Hi all,
NC for reasons that should become obvious.
I want some advice as to whether or not you guys think the following could be classed as financial abuse. I can't make my mind up and it's not as obvious as the cases I've read online. I might be totally unreasonable.
Before DC hubby and I both worked full time. Started out on the same salary and split bills equally but DH got better jobs (he's a graduate and I am not) and before DC was to a salary that was twice my own. We still split bills equally but it never occurred to me to be bothered by this because I always had enough (never been a big spender).
The arrangement has always been that he pays a set amount in to my account monthly.
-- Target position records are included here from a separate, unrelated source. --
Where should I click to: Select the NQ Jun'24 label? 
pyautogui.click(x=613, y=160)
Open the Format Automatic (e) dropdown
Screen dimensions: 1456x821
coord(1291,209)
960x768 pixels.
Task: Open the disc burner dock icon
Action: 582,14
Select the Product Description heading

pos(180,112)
I had asked for a joint account, and although one was set up he never used it as a proper joint account- we kept the same arrangements.
Anyway, DC comes along and after maternity leave I drop my hours down to part time. He asked me how much money I needed and I said X amount should be good. It wasn't (let it be known now that I am awful at budgeting). I had to go back to him a few months later and ask if he could give me more. He did but complained bitterly about it to the point it caused arguements.
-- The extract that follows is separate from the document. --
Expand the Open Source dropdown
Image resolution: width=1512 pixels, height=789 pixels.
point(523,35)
Currently about 45% of his salary goes towards our bills and almost 100% of mine does. I am well and truely struggling. I can manage to put some money away a month to go towards Birthday and Christmas presents but that's about it. I am constantly in my overdraft and because I am constantly trying to get out of it I am unable to spend anything on myself or my DC.
He's given me money in the past to go out but then next time an argument arises or we are talking about finances it gets thrown back in my face so I've stopped asking and refuse any offers.
I've asked for a proper joint account but he refuses and says that I'd run us both in to the ground. I've asked for help to sit down and budget properly but he tells me I am an adult and he shouldn't have to sit down and do that with me (fair point possibly). He harps on about my need to budget but then pokes fun at me when I stick to a budget while food shopping or say I can't do something or go out.
He's always making remarks about me being frivolous and buying coffees all the time but I can't remember the last time I bought a coffee and I'm not frivolous. I don't even get my hair cut anymore because I can't afford it.
Basically it feel wrong but I don't know if iabu or if it is wrong.
Tl;dr: I'm broke, hubby isn't. Feel like I'm going to stern parents when I need money.